Tandis que maître La Hurière entassait signatures sur signatures, tandis que Chicot consignait Gorenflot à la Corne-d'Abondance, tandis que Bussy revenait à la vie dans ce bienheureux petit jardin tout plein de parfums, de chants et d'amour, Henri, sombre de tout ce qu'il avait vu par la ville, irrité des prédications qu'il avait entendues dans les églises, furieux des saluts mystérieux recueillis par son frère d'Anjou, qu'il avait vu passer devant lui dans la rue Saint-Honoré, accompagné de M. de Guise et de M. de Mayenne, avec toute une suite de gentilshommes que semblait commander M. de Monsoreau, Henri, disons-nous, était rentré au Louvre en compagnie de Maugiron et de Quélus.
Le roi, selon son habitude, était sorti avec ses quatre amis ; mais, à quelques pas du Louvre, Schomberg et d'Epernon, ennuyés de voir Henri soucieux, et comptant qu'au milieu d'un pareil remue-ménage, il y avait des chances pour le plaisir et les aventures, Schomberg d'Epernon avaient profité de la première bousculade pour disparaître au coin de la rue de l'Astruce, et tandis que le roi et ses deux amis continuaient leur promenade par le quai, ils s'étaient laissés emporter par la rue d'Orléans.

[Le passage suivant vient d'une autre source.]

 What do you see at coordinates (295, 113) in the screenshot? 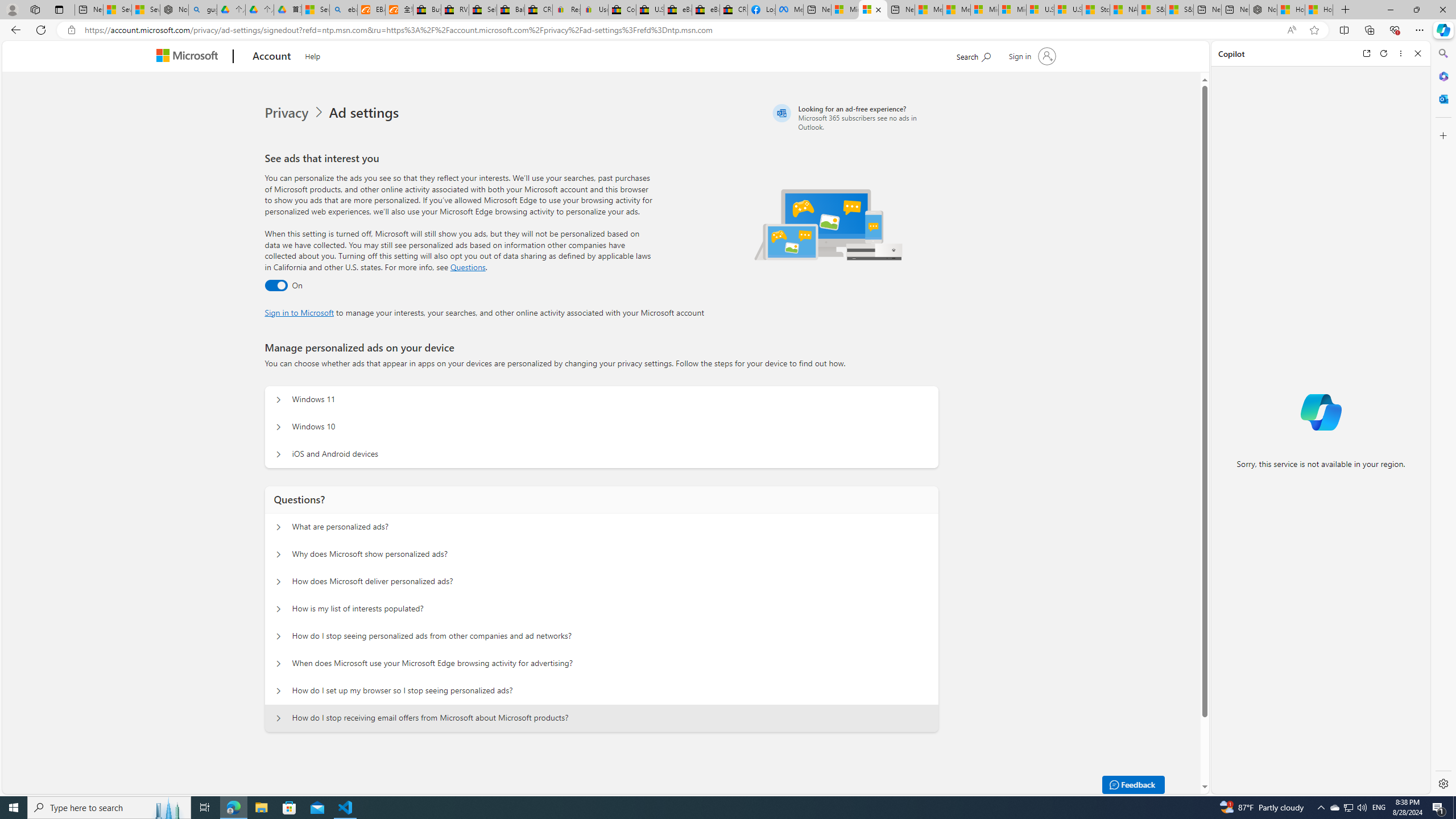
I see `'Privacy'` at bounding box center [295, 113].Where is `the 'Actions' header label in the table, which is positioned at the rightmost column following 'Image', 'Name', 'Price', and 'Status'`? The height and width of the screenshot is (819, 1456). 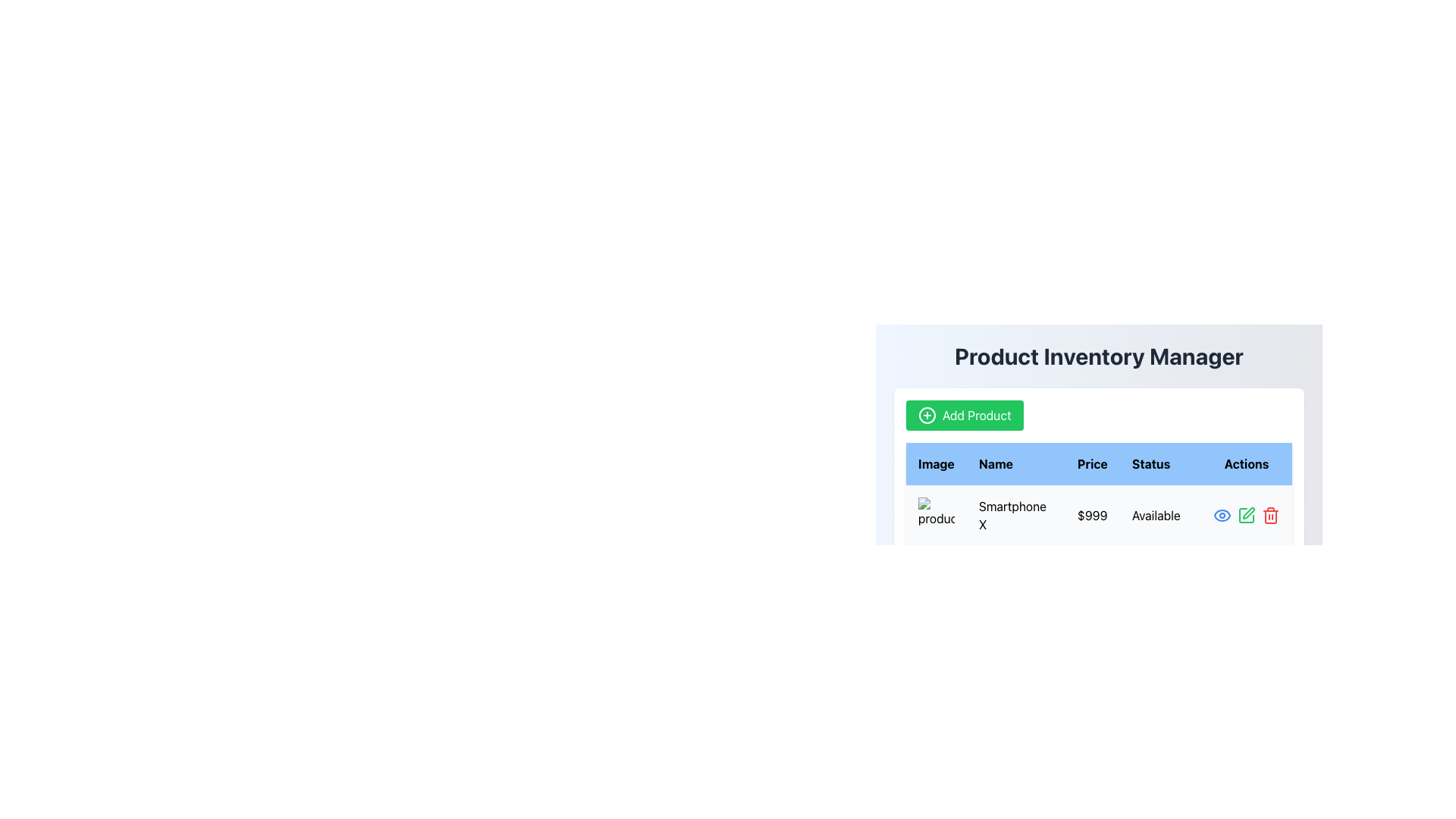 the 'Actions' header label in the table, which is positioned at the rightmost column following 'Image', 'Name', 'Price', and 'Status' is located at coordinates (1246, 463).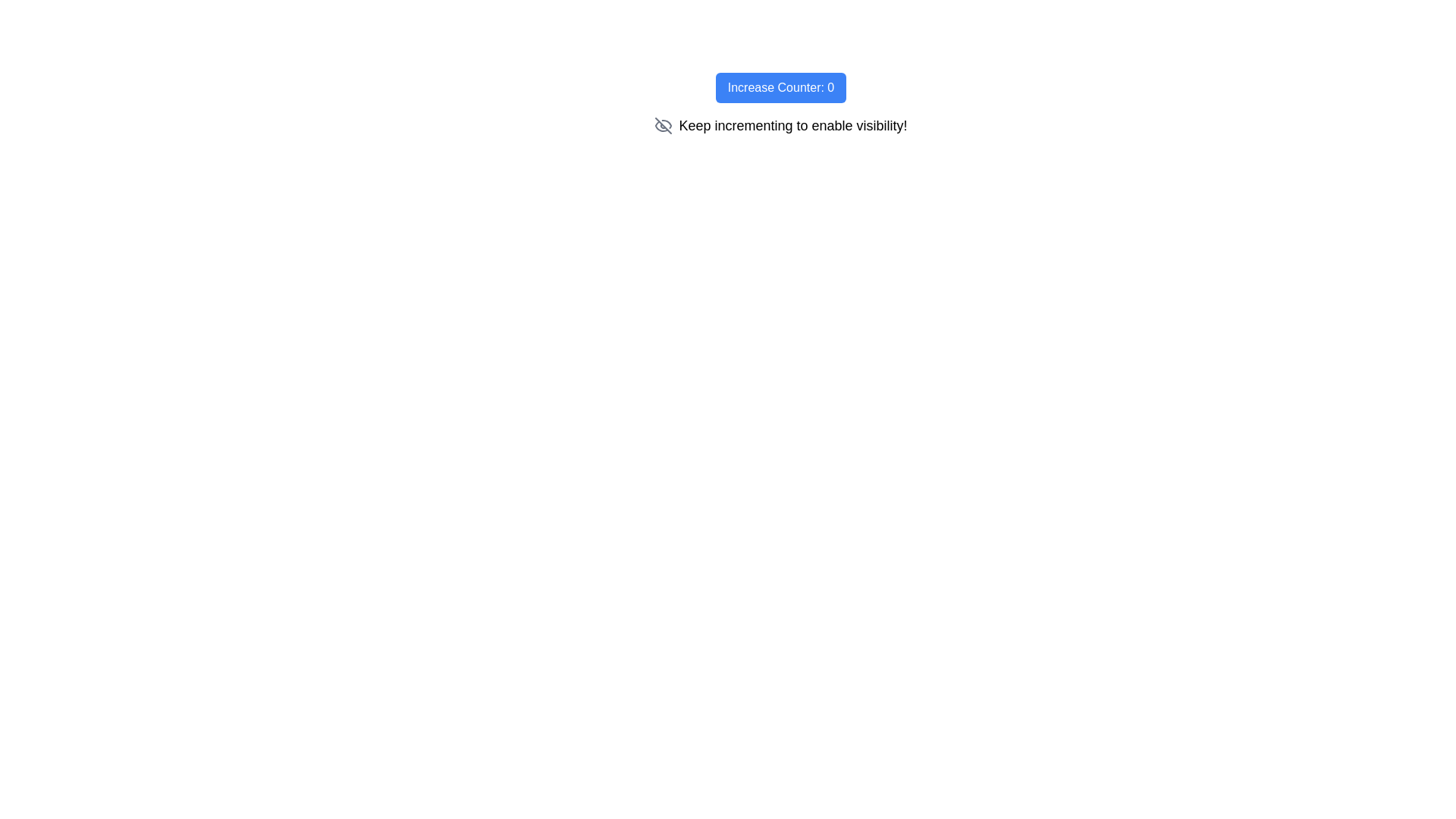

Ils n'avaient pas fait cent pas que chacun avait déjà son affaire. D'Epernon avait passé sa sarbacane entre les jambes d'un bourgeois qui courait, et qui s'en était allé du coup rouler à dix pas, et Schomberg avait enlevé la coiffe d'une femme qu'il avait cru laide et vieille, et qui s'était trouvée par fortune jeune et jolie.
Mais tous deux avaient mal choisi leur jour pour s'attaquer à ces bons Parisiens, d'ordinaire si patients ; il courait par les rues cette fièvre de révolte qui bat quelquefois tout à coup des ailes dans les murs des capitales : le bourgeois culbuté s'était relevé et avait crié : « Au parpaillot ! » C'était un zélé, on le crut, et on s'élança vers d'Epernon ; la femme décoiffée avait crié : « Au mignon ! » ce qui était bien pis ; et son mari, qui était un teinturier, avait lâché sur Schomberg ses apprentis.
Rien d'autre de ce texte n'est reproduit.